Wie wohltuend, ein Mitarbeiter von Boehringer Ingelheim fragt, was kaputte Toiletten mit Bildung zu tun haben. Die Irritation im Raum steht da wie der unsichtbare Elephant. Er selbst käme aus Afrika, habe unter erbärmlichsten Umständen die Grundschule besucht, letztlich Abitur gemacht und studiert. Er verstehe den Zusammenhang einfach nicht, was unschöne Toiletten mit Bildung zu tun habe, oder auch moderne Gebäude. Recht hat er. Auch das ist deutsche Diskussionskultur. Die DGB Diskussionsleiterin ist etwas verärgert, angesichts des etwas langen Vortrages des Afrikaners. Wenn das so weitergeht sitzen wir hier noch bis 23 Uhr… Nein – tun wir von Weberberg sicher nicht und verabschieden uns nach diesem einzigen wirklich bedenkenswerten Gedanken dieser absolut nicht erhellenden oder weiterführenden Diskussion.

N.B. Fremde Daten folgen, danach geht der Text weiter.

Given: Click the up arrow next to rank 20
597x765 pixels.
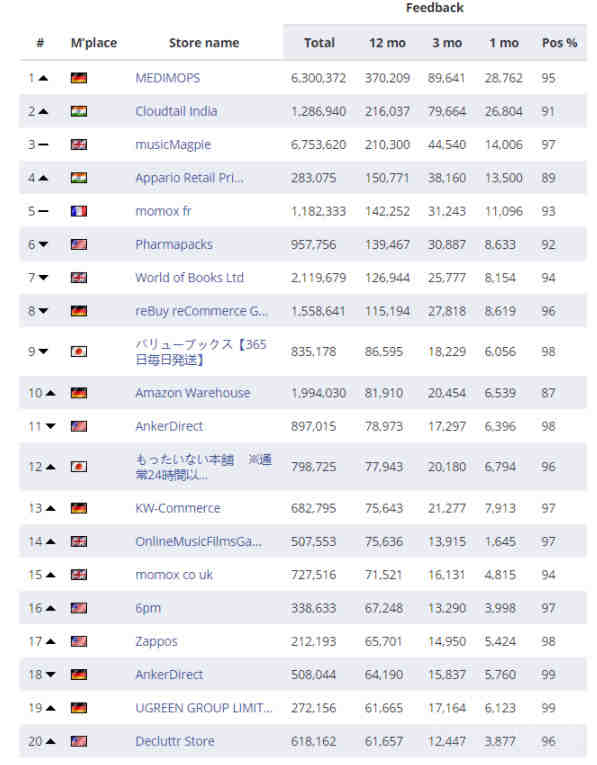Looking at the screenshot, I should tap(51, 741).
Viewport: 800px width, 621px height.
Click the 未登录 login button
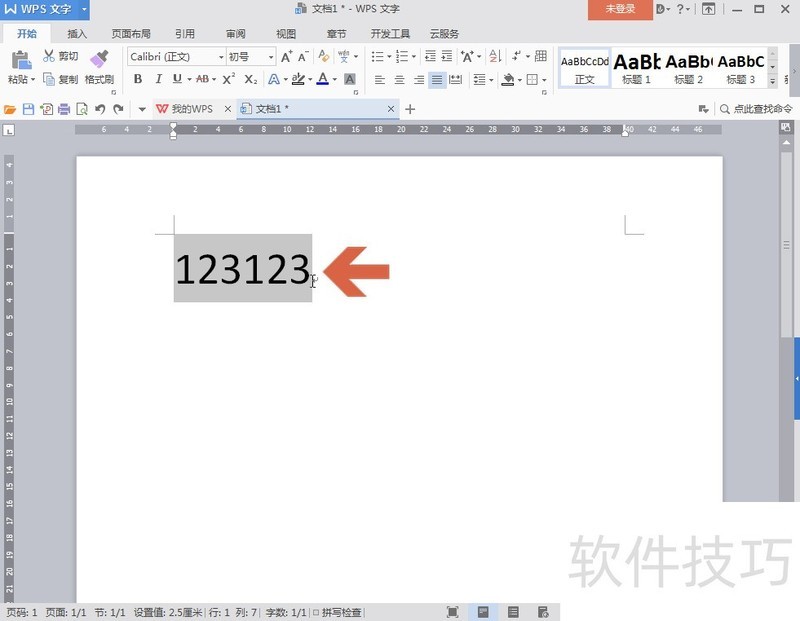(x=620, y=9)
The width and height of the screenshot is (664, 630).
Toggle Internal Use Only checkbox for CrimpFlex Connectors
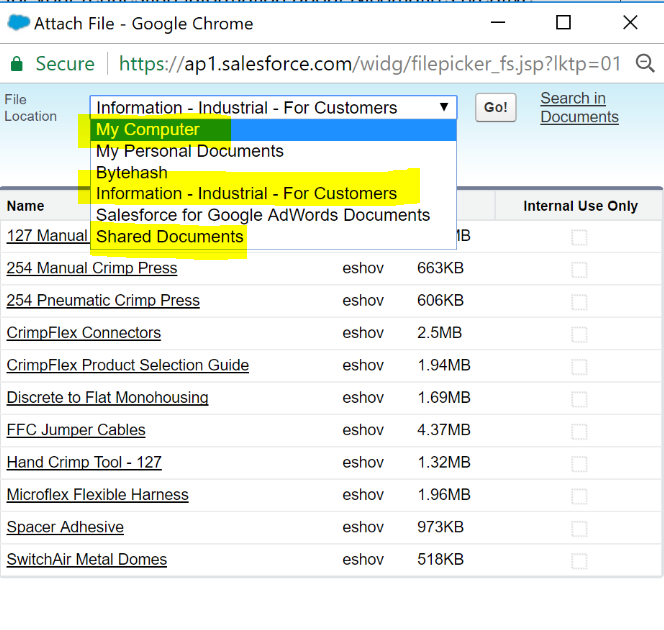pyautogui.click(x=579, y=334)
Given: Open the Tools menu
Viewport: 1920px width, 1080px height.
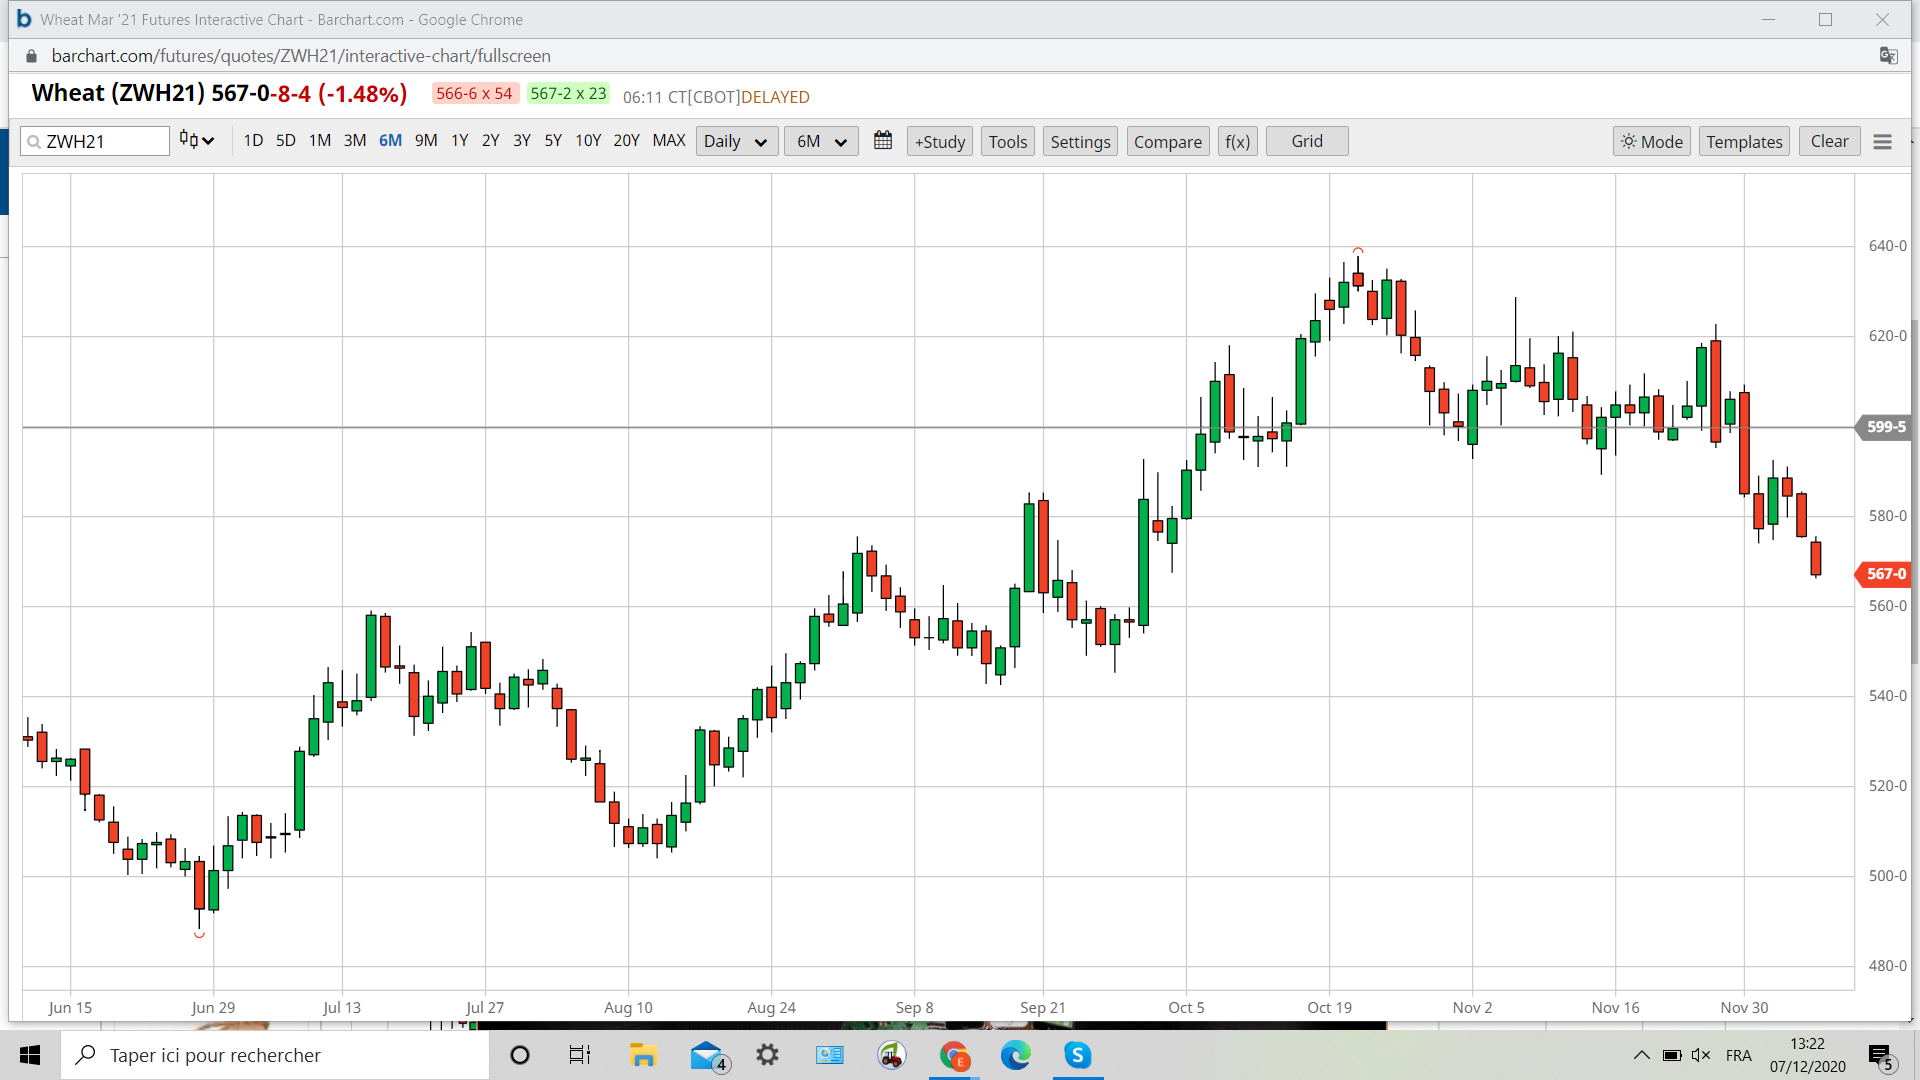Looking at the screenshot, I should (x=1007, y=142).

Ach ja: Es sind nicht nur zu wenig Frauen in Führungspositionen und allgemein engagiert (in den Parteien – da war keine einzige Kandidatin zu sehen, die die hätte für die Linke kommen sollen, war unpässlich) und unterbezahlt. Es waren auch viel zu wenig im Publikum: Von den 50 Zuhörern waren weniger als ein Drittel Frauen. Sollte einem vielleicht auch zu denken geben… Vielleicht.